Élu en 2010, Denis Vaillancourt a ensuite placé l’organisme sur de bons rails, lui donnant une crédibilité auprès des joueurs à Queen’s Park. Diplomate et prudent, ce dernier n’était pas de ceux privilégiant les grandes déclarations et le conflit. En tant qu’ancien président de l’Association des enseignantes et enseignants franco-ontariens (AEFO), Carol Jolin n’a pas eu autant de retenue.

En deux ans, le président a donné plus de fermeté à l’AFO, même si d’autres militants dénonceront toujours une soi-disant mollesse de l’organisme. Le président réélu a participé entre autres à la mise sur pied de l’Université de l’Ontario français et poussé sur le dossier de l’immigration francophone.

AFO plus politisée mais des défis

En vérité, l’AFO est plus politisée qu’elle ne l’a jamais été. Au fil des années, elle s’est même évertuée à gommer l’image de « gang des libéraux » qui lui collait aux basques. Les contacts sont aujourd’hui noués avec les trois principaux partis à Queen’s Park. Un jeu de coulisses qui oblige bien souvent à ménager la chèvre et le chou dans les déclarations publiques.

Au cours des prochains mois, deux défis attendent Carol Jolin. Le premier sera de poursuivre les rapports avec le gouvernement progressiste-conservateur de Doug Ford. Les premiers quatre mois ont pour l’instant été sans heurts, et moins sombres que prévu. Mais les probables compressions à venir s’annoncent comme le premier test dans cette relation.

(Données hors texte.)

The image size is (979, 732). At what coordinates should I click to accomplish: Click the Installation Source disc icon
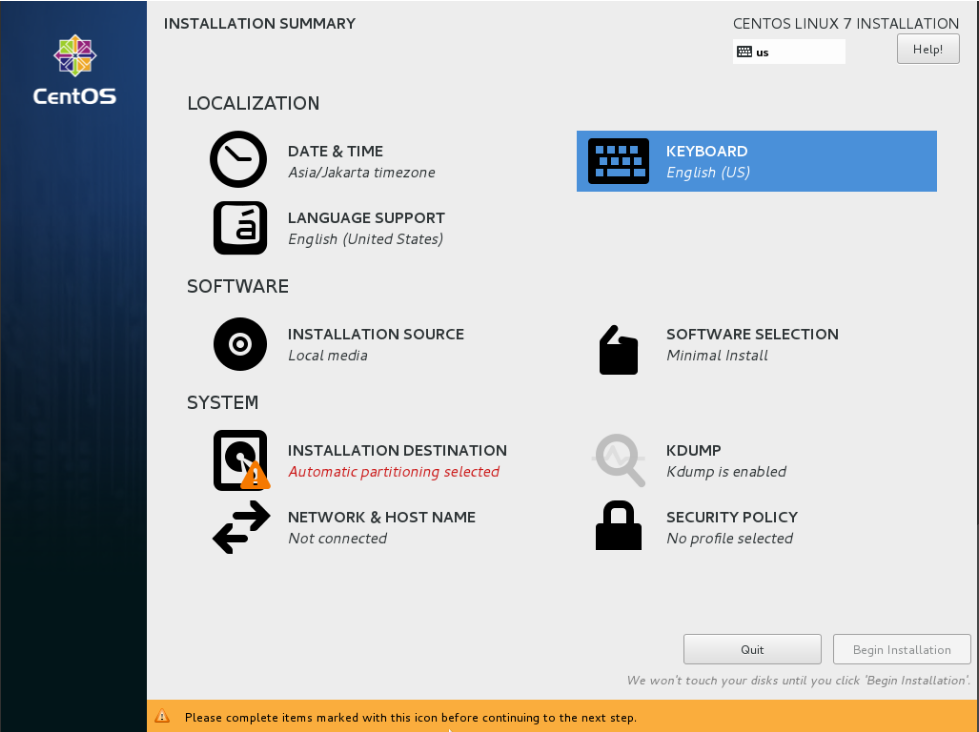[240, 344]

Le second enjeu est bien sûr celui de l’inclusion. Comme ses deux prédécesseurs, Mariette Carrier-Fraser et Denis Vaillancourt, M. Jolin n’a pas réussi à satisfaire les minorités raciales et ethnoculturelles francophones. Taxée par les plus extrêmes de ces groupes d’être « colonialiste », l’AFO doit encore convaincre. Deux sièges sur les 11 du conseil d’administration de l’organisme sont pourtant réservés à ces minorités.

Pablo Mhanna-Sandoval et l’inclusion

Bien qu’il ait échoué à devenir président, Pablo Mhanna-Sandoval, 18 ans, a aussi beaucoup parlé d’inclusion au cours de sa campagne. Une inclusion en particulier des plus jeunes.

Au-delà du terme un tantinet paternaliste de « relève », il faut sans doute voir dans cette candidature le reflet d’une génération pour laquelle la francophonie ne peut plus être indissociable d’une parfaite représentation de la diversité et du combat pour la justice sociale. Pour satisfaire tout le monde dans les 24 prochains mois, Carol Jolin ne pourra pas se contenter des victoires politiques.

Cette analyse est aussi publiée dans le quotidien Le Droit du 29 octobre.